WHAT THE TASK ASKS
Look through the listing and report every line that has "star" in it.

RECORDS FOR THE EXERCISE

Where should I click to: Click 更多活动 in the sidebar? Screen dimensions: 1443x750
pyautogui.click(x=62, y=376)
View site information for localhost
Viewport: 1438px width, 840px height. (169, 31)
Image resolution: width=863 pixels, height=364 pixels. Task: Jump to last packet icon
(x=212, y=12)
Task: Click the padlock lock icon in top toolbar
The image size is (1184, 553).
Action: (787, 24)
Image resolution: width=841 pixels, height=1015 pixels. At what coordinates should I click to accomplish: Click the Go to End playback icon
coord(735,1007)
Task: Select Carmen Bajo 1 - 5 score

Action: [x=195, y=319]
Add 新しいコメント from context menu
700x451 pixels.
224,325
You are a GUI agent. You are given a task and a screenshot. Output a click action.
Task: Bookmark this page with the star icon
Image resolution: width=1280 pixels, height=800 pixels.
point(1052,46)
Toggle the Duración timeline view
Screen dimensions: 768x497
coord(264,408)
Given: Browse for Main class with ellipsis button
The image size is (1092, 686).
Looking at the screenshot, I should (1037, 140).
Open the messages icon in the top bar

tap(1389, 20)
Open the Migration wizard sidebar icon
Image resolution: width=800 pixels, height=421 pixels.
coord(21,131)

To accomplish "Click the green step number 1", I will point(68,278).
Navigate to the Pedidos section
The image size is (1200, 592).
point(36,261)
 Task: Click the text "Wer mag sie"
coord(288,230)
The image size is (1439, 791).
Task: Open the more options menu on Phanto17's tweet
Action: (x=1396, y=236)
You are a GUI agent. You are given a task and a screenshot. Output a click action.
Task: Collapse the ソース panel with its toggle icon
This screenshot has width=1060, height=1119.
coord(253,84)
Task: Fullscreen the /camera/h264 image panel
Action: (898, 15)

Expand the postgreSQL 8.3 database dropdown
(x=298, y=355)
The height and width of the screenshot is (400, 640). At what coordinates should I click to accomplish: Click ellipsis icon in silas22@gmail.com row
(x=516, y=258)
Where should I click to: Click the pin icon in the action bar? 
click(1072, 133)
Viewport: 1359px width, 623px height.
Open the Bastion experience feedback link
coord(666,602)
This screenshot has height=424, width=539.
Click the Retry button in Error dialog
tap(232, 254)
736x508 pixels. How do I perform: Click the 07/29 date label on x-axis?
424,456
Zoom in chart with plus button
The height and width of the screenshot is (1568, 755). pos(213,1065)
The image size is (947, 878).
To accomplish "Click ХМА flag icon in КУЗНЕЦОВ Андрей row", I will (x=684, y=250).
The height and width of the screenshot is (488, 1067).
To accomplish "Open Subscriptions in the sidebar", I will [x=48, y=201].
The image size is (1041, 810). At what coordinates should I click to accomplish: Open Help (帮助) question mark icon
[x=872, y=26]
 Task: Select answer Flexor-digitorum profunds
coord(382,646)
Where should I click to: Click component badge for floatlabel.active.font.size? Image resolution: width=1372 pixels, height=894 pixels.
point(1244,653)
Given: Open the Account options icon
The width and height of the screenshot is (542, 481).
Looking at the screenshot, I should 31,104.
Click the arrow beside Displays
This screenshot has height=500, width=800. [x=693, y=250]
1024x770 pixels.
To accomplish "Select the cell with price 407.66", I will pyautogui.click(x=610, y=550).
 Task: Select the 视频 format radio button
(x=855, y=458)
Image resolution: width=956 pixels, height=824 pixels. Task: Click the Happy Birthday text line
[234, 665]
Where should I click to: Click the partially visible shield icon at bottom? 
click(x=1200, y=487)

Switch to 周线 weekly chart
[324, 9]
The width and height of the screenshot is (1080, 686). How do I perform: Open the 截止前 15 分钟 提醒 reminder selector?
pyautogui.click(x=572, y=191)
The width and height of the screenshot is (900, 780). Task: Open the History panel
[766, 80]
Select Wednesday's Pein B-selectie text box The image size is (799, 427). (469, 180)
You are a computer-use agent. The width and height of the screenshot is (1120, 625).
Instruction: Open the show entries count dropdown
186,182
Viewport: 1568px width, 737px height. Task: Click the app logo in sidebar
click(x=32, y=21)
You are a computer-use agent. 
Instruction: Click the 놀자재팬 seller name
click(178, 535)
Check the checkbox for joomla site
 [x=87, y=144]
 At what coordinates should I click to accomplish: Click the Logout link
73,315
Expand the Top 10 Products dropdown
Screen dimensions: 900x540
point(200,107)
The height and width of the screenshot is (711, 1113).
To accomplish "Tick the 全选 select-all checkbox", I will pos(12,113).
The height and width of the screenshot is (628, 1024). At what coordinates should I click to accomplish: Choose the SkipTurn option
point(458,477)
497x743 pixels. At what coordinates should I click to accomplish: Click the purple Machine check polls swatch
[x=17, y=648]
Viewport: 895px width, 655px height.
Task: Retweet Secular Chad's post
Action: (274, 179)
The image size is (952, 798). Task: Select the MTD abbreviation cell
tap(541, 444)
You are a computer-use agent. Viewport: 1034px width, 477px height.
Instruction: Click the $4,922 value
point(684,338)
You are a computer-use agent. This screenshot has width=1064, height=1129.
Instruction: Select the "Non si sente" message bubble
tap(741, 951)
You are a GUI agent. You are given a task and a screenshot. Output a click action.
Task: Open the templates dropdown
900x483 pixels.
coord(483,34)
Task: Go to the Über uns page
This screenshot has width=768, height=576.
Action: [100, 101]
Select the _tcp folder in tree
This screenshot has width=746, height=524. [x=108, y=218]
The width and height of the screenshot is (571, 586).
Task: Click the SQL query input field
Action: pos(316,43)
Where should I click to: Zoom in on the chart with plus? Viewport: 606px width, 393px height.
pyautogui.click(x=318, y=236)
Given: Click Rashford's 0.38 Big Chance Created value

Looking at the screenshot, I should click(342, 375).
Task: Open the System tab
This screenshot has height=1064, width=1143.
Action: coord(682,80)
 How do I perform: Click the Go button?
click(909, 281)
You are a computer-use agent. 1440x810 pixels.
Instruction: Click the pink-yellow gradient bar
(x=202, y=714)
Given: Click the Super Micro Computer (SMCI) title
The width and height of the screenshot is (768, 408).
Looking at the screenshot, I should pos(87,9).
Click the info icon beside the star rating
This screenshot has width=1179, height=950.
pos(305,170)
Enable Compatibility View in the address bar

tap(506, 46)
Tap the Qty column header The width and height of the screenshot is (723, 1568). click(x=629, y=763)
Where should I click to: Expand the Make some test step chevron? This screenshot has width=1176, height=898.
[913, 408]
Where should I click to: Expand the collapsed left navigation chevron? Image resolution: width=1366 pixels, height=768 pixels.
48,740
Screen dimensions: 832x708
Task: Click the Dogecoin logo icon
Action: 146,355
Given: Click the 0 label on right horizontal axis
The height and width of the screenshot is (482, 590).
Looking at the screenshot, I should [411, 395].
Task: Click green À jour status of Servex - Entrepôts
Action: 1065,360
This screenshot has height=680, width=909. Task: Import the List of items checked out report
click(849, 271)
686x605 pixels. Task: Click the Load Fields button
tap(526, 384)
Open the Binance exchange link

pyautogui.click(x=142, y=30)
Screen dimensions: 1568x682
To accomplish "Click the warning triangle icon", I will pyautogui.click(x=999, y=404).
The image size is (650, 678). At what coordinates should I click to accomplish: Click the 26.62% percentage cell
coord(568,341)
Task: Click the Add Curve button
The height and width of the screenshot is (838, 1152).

WRITTEN ANSWER
Task: Bookmark this page with the star icon
Click the info icon beside the star rating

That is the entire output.